|British Prime Minister David Cameron|
It took a few days and a lot of outcry, but British Prime Minister David Cameron finally got the message from U.K. unions, scientists and regional officials. As Reuters reports, Cameron is now demanding stronger guarantees that Pfizer's buyout of AstraZeneca ($AZN) won't decimate the country's science community and leave a host of employees jobless.
Already, Pfizer ($PFE) CEO Ian Read has said that 20% of the combined company's R&D workforce will stay in the U.K. He promised to keep AstraZeneca's commitment to create a research hub in Cambridge. And Read said Pfizer would keep a factory in Macclesfield, where workers are up in arms about the potential buyout.
But those commitments expire in 5 years. At that point, Pfizer would be free to do anything its business seemed to require. Consider Merck KGaA, which touched off protests when it offered to buy the Swiss biotech Serono. The German company promised to keep its research headquarters and its thousands of employees in Geneva. Several years later, the HQ is sold and the Geneva workforce shrunk to a shadow of its former self.

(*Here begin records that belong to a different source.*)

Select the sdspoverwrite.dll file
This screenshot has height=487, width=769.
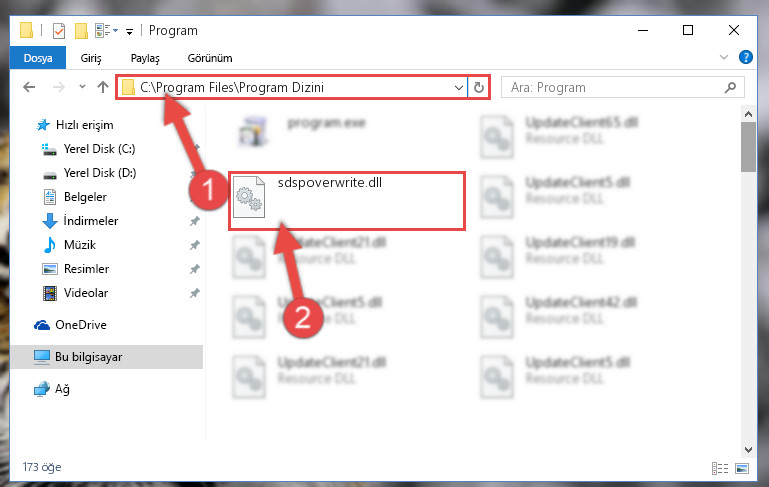[347, 201]

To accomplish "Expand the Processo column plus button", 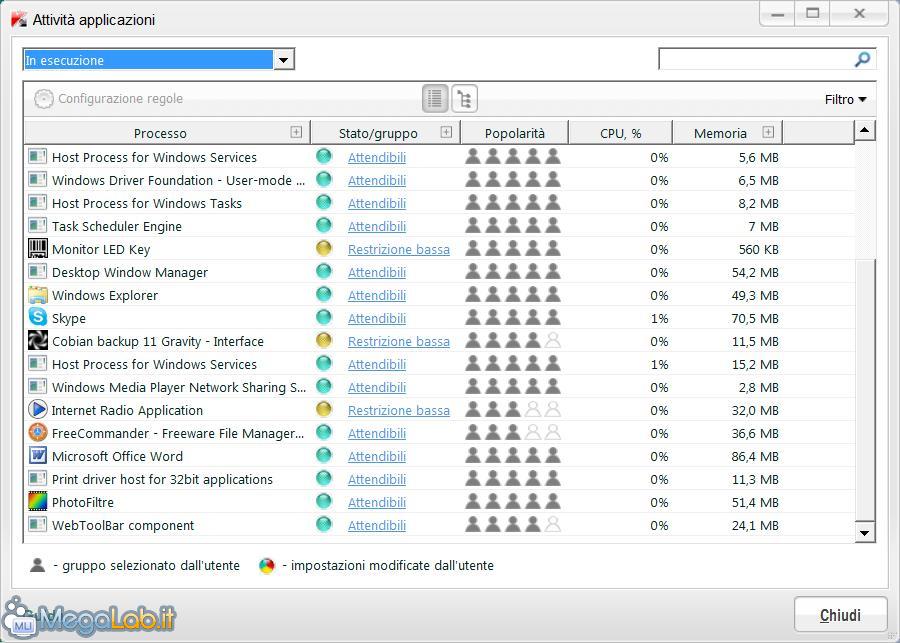I will (x=296, y=132).
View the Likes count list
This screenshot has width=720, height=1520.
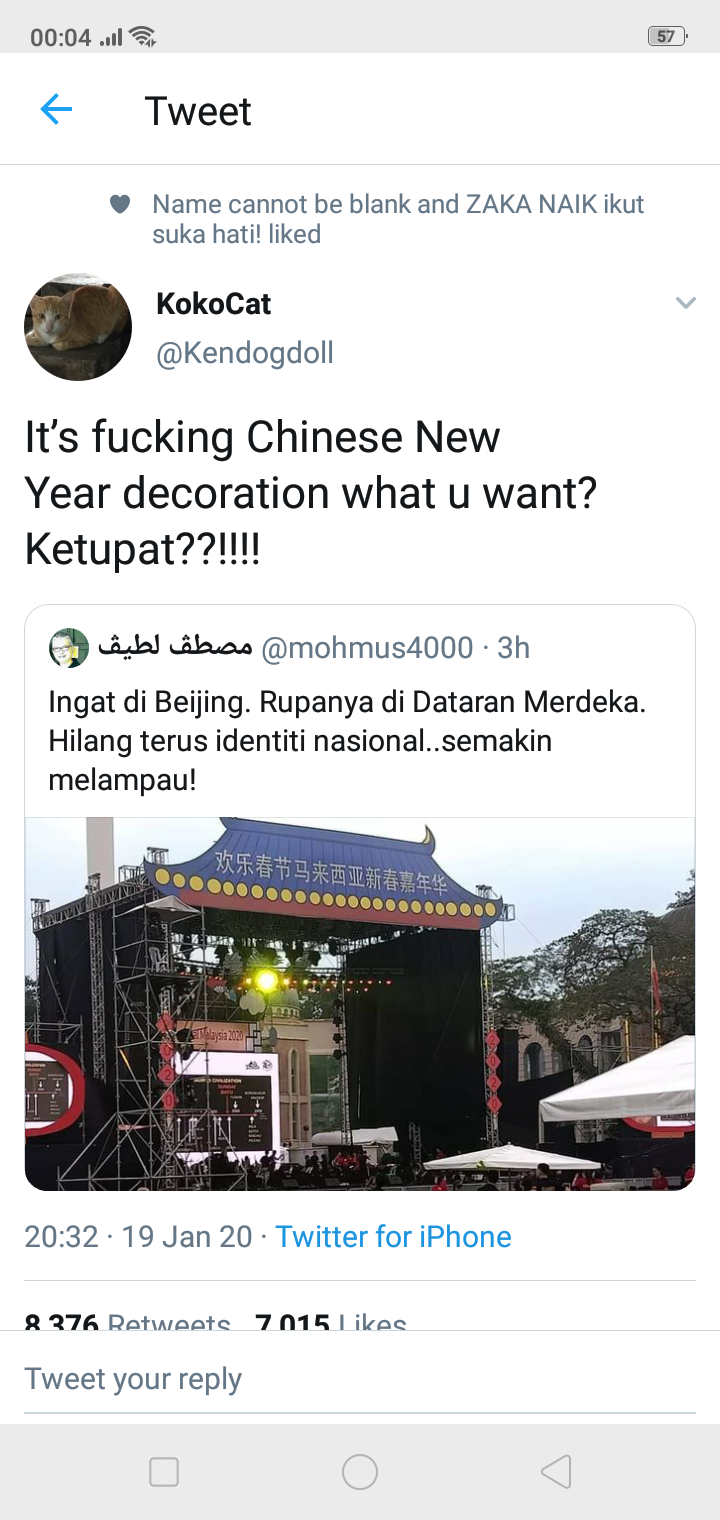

Still, Cameron appeared to be on board with Read's offers, enthusiastically so. Now?
"The commitments that have been made so far are encouraging," he said in Parliament Wednesday (as quoted by Reuters). "But let me be absolutely clear, I'm not satisfied. I want more."
The PM is walking a fine line, however. He's apparently afraid of scaring Pfizer away. We'd put a low probability on that, given the government's actual power--or lack of power--to interfere with the deal. Still, Cameron went on to say, "[T]he way to get more is to engage. We want the investment, the jobs and the research that comes with that competitive tax system."